More operators are also exploring hybrid renewable contracts, open-access sourcing and captive generation, according to Ashish Kumar Verma, general manager for technical development at Tabreed India, a district cooling firm. This is because operators can no longer sustain margins on conventional power alone, as AI workloads consume five to six times more energy than before.
“We foresee the emergence of captive renewable energy parks where data centre campuses are either co-located or directly linked to gigawatt-scale solar and wind farms through long-term PPAs (power purchase agreements),” Verma writes in the report.

Cooling tech comes to the fore

As power intensity rises, cooling requirements are evolving in parallel.

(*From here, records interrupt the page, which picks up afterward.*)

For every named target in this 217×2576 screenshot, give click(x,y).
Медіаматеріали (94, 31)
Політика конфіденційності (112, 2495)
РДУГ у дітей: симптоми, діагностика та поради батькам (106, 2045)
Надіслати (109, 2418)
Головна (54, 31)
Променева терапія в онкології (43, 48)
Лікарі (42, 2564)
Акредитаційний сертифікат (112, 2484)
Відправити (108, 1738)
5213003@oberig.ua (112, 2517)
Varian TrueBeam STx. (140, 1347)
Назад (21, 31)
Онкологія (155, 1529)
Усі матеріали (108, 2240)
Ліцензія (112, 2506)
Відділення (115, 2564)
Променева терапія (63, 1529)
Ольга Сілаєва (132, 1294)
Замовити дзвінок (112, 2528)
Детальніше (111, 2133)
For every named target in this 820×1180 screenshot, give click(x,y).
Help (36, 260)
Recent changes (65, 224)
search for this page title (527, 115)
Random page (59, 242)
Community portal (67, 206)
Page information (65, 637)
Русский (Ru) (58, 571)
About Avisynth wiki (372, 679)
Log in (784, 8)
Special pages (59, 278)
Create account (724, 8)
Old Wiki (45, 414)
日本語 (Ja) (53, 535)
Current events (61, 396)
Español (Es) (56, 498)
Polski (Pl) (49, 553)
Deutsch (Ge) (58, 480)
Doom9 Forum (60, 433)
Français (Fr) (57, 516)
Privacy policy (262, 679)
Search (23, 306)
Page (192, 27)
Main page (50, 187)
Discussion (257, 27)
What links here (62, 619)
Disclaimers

When servers overheat, equipment can fail and downtime becomes costly, which is why cooling technology affects both upfront capital expenditure and ongoing operational costs, the S&R Associates authors note.
The industry is moving away from older, water-intensive evaporative systems — which pose a risk in areas facing water scarcity — and towards more efficient and sustainable alternatives, according to S&R’s Barat and Joshi.
Tabreed India’s Verma expects the next generation of hyperscale and colocation data centres to adopt liquid cooling and immersion cooling technologies. These allow for denser compute and lower operational footprints, while being more thermally efficient and reducing water footprint when designed intelligently.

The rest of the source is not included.